Good. What other issues now?

 

[Melanie Hawley]

For future reference, how do I check on svchost.exe running at 100%?

 

[Jay Pfoutz]

Go into the Task Manager, (right-click on Taskbar and select Task Manager) and look in the Processes list for svchost.exe. For each svchost.exe entry found, look in the corresponding CPU column, and the number should usually be below 60. If it says 100, then that means svchost.exe is eating up processor resources.

 

[Melanie Hawley]

Ok.

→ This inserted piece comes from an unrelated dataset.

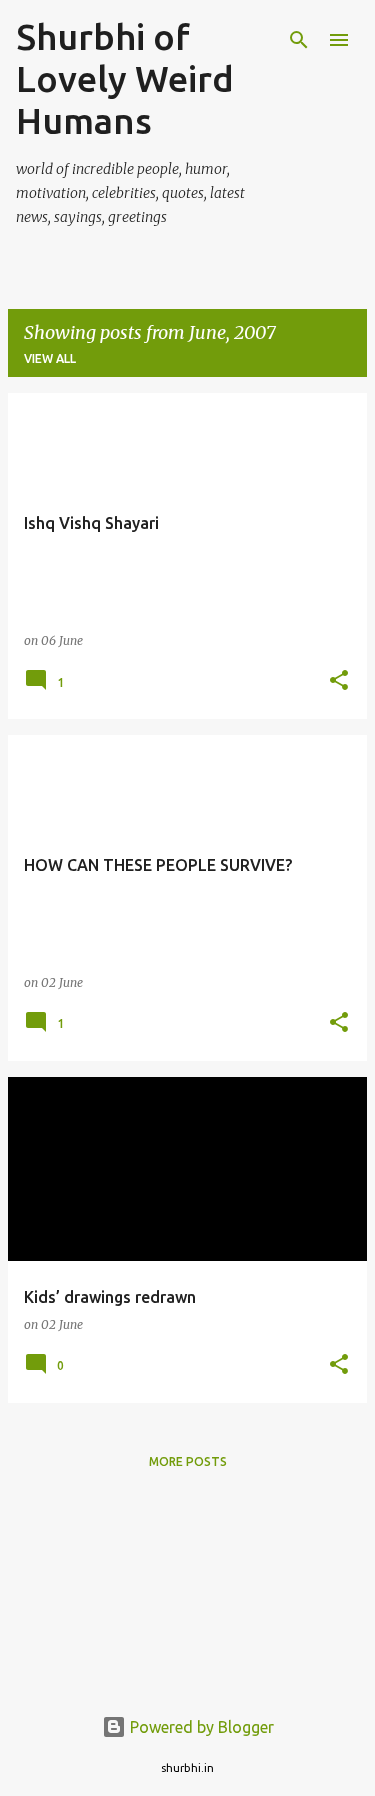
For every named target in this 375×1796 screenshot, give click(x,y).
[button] (339, 681)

Thank you. I still cannot update MSSecurity Essentials, at this point am I safe enough to uninstall and then re-install it? Also, since I have teenagers who use my computer and say "Yes" to everything, is that the safest AV I can be using? I also have SuperAntiSpyware installed as well as the Malwarebytes.

 

[Jay Pfoutz]

Feel free to get a good review of antivirus software here: http://secureconnexion.wordpress.com/2012/06/14/antivirus-software-toplist-top-20-summer-2012/

The Premium antivirus software is best, but if you must use a free version, then the #1 version is best.

 

[Jay Pfoutz]

Hello, are you still with us? Please update us with the state of your situation, so we know how to continue from here.

We'd still like to help. Topic marked inactive, until your return.